In September 2012, I had all of my brake pads and my front rotors replaced. On at least two occasions since then, I have noticed grinding. I took the car back to be looked at in October and today and in both instances the mechanics couldn’t find a thing wrong with the brakes. On Saturday, I was driving more than usual and they were grinding the majority of the time. I’m not sure why this problem comes and goes and whether it increases with use over the day. I find it easier to replicate when coming to a stop in the street rather than in the driveway at a low speed. Has anyone else experienced grinding inexplicably coming and going like this? Is there something I ought to have the mechanics test out? In each of these cases, they have test driven my car, but at the same time, I don’t want to tell them “Try driving it for an hour”.

I drive a 2007 Toyota RAV4 (about 56000 miles on it) and while I am aware of grinding due to slight rust build-up, that issue usually clears itself up after the first few brakes of the day (I believe that this is a common problem).

Do you know, or can find out, what brand of brake pads were installed back in Sept? I ask, because I’ve discovered that certain brands create conditions like this. It may be a mild brake chatter. Although they are not dangerous or very damaging, they are unsettled and undesired. I will never get brake pads again from Autozone after a similar brake feel like this on two separate cars I had years ago. Sticking to Raybestos, I’ve not had that problem since.

I’ve had the same thing from the AutoZone Duralast ceramic pads. I now prefer Wagner ThermoQuite.

I put new pads on my car and soon after grinding ensued. Replaced pads and checked rotors and no difference. Finally crawled under rear and closely inspected rear rotors and saw they were pitted on the inside surface. Very hard to see due to rotor dust shield.
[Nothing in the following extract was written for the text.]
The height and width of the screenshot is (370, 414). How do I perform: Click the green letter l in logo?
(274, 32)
I changed rear rotors and quiet has returned.

@Stoveguyy the OP recently replaced all of the pads and the front rotors, as well.
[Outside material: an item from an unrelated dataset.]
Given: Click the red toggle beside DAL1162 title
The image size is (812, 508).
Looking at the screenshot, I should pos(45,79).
If the front brakes are noisey because of pitted rotors, then those brakes must have been of inferior quality.

Most brake noises are caused because the two friction surfaces aren’t happy with each other, or the brake friction surfaces weren’t properly broken in.
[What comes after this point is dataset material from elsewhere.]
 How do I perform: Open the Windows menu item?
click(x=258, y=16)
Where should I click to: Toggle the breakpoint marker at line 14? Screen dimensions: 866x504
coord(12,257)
When doing a brake job, you want to make sure the replacement components meet or exceed but not deviate from the OEM specifications. So if you use a ceramic friction material where a semi-metalic is spec’d, that can cause brake noise. Or if the proper friction materials are replaced, but the proper break-in proceedure wasn’t followed, this can cause brake noise.

Tester

She said rear rotors were not changed. I made an assumption rear rotors were ok since they were reused. I do not think she made any mention of turning rear rotors. Says rear pads were installed. MY rear rotors had pitting on inside surface. 2 different cars of course.